◆ **EXTRACTED TEXT**:

--- START ---

Tyranny in Trenton

Tyranny reigns supreme in Trenton.

That is one conclusion that can be drawn in reviewing court documents filed in the case of Ettenger, et al v. Feigenbaum, et al, otherwise known as the case of the Palmer administration trying to discipline city firefighters who spoke out against a fire staffing plan that would have put the city at risk.

The case reads like something out of Soviet Russia.

The group of firefighters, upon learning of former Business Administrator Jane Feigenbaum’s plan to eliminate 13 fire captain positions from the department, decided to exercise their constitutional First Amendment rights and speak out against the scheme earlier this fall.

They did so by identifying themselves as representatives of the two local firefighter unions on a press release announcing a press conference at the public atrium area of Fire Headquarters on Perry Street.  They held the conference, without incident, for approximately 45 minutes on the date quoted on the release.

--- END ---

◆ **WORK TO COMPLETE**:
A - Reproduce the passage of the Trenton article from "That is one" up to and including "earlier this fall.".
B - Summarize the Trenton article in two sentences.
Rely only on the Trenton article when responding, not on outside knowledge.

◆ **INFORMATION PROVIDED**:
--- START ---

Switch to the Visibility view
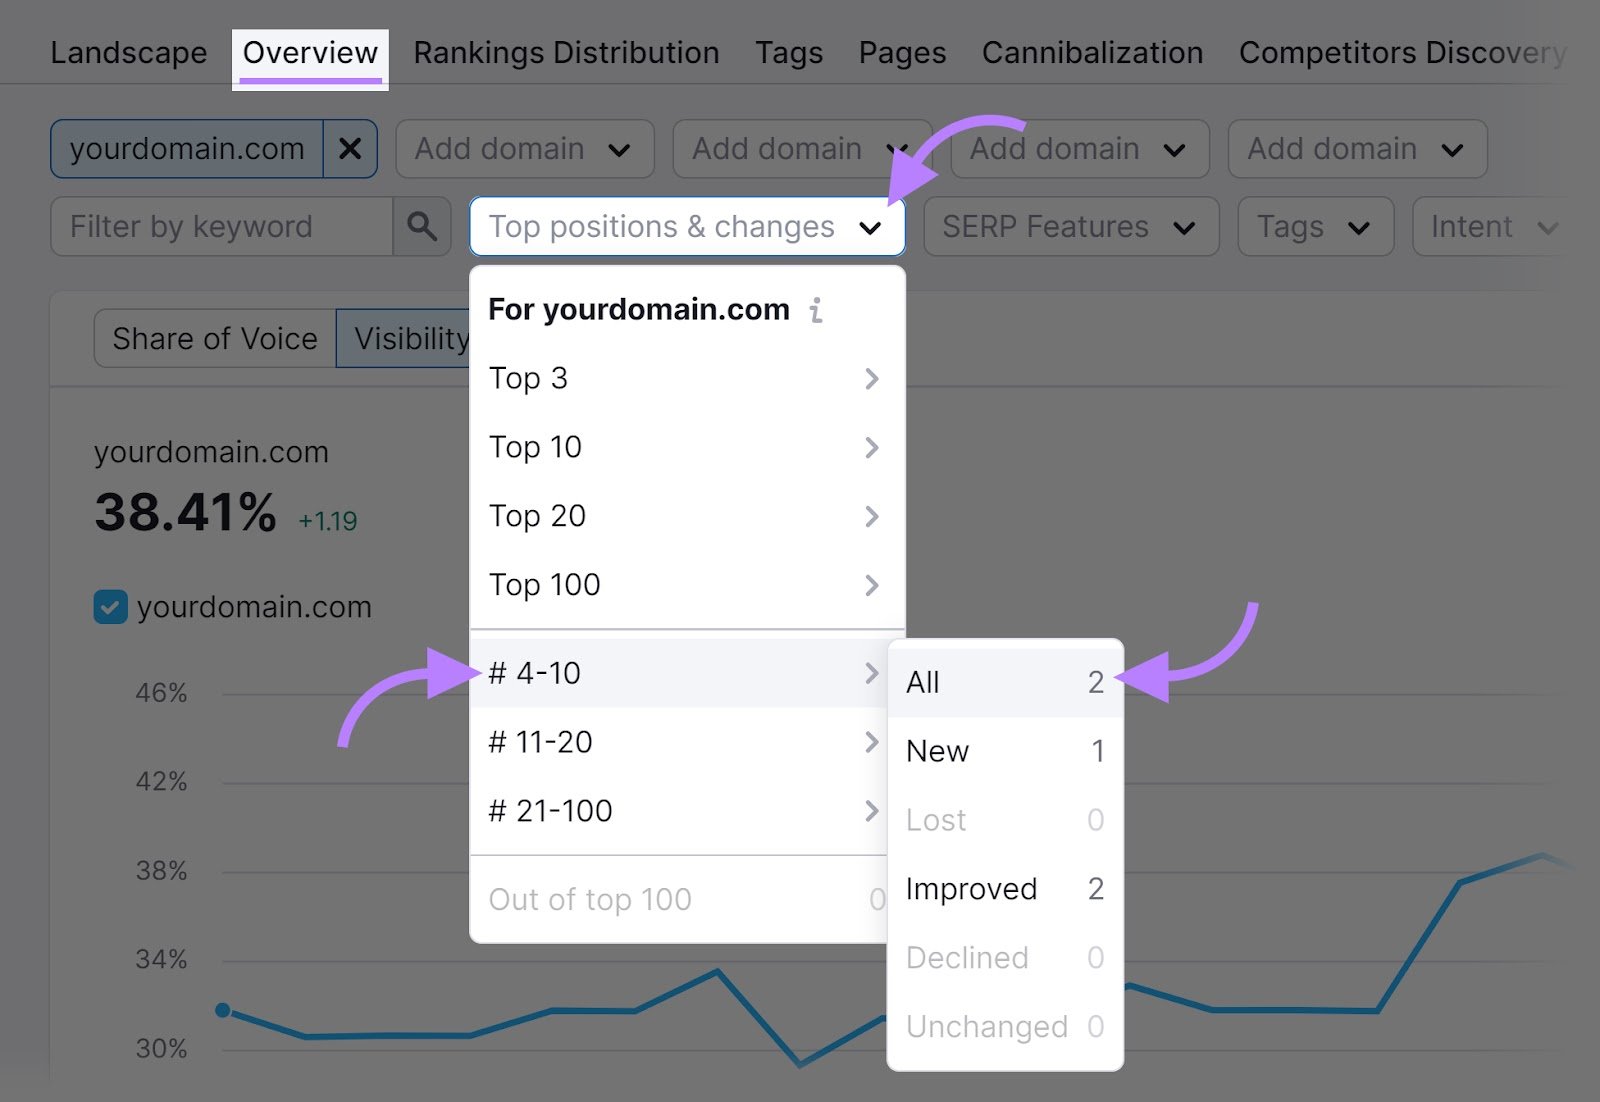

--- END ---

◆ **TASK RESULTS**:
A -
That is one conclusion that can be drawn in reviewing court documents filed in the case of Ettenger, et al v. Feigenbaum, et al, otherwise known as the case of the Palmer administration trying to discipline city firefighters who spoke out against a fire staffing plan that would have put the city at risk.

The case reads like something out of Soviet Russia.

The group of firefighters, upon learning of former Business Administrator Jane Feigenbaum’s plan to eliminate 13 fire captain positions from the department, decided to exercise their constitutional First Amendment rights and speak out against the scheme earlier this fall.

B - The Trenton article argues that court documents in Ettenger, et al v. Feigenbaum, et al show tyranny in Trenton, as the Palmer administration tried to discipline city firefighters who spoke out against a fire staffing plan it says would have put the city at risk. Opposing former Business Administrator Jane Feigenbaum's plan to eliminate 13 fire captain positions, the firefighters identified themselves as representatives of the two local unions on a press release and held a press conference of about 45 minutes, without incident, in the public atrium of Fire Headquarters on Perry Street.